Word for word, copy the line that contains "The width and" and each line after it in the data below. Pictures stay out of the copy.

» **Data shown**
______
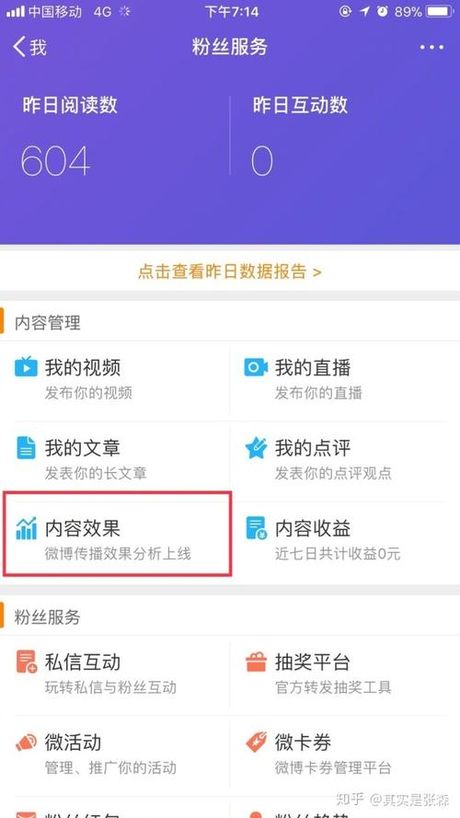Open the 内容效果 chart icon
Screen dimensions: 460x818
click(x=26, y=528)
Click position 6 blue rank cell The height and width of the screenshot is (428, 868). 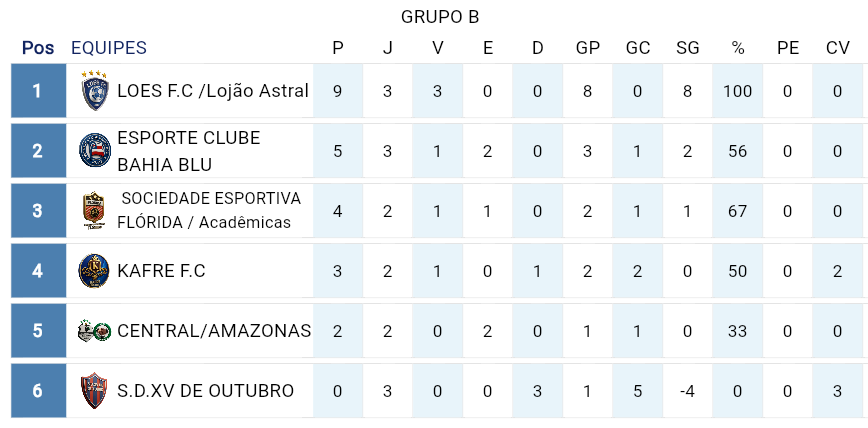point(38,390)
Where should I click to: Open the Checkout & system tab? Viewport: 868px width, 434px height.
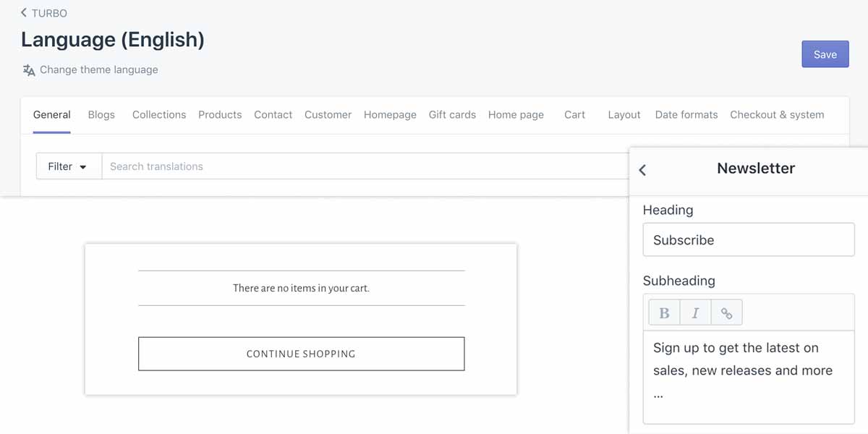777,114
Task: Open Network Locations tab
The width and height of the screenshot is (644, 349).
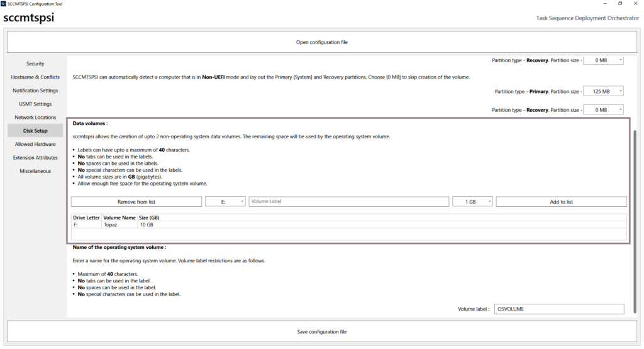Action: (35, 118)
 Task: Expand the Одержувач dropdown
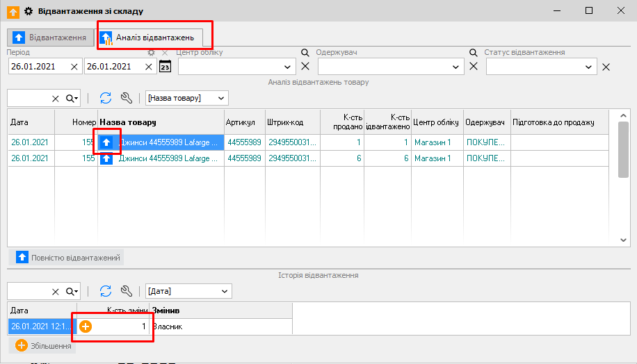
______
» **Response to the task**
The width and height of the screenshot is (644, 349).
Action: (35, 118)
 Task: Expand the Одержувач dropdown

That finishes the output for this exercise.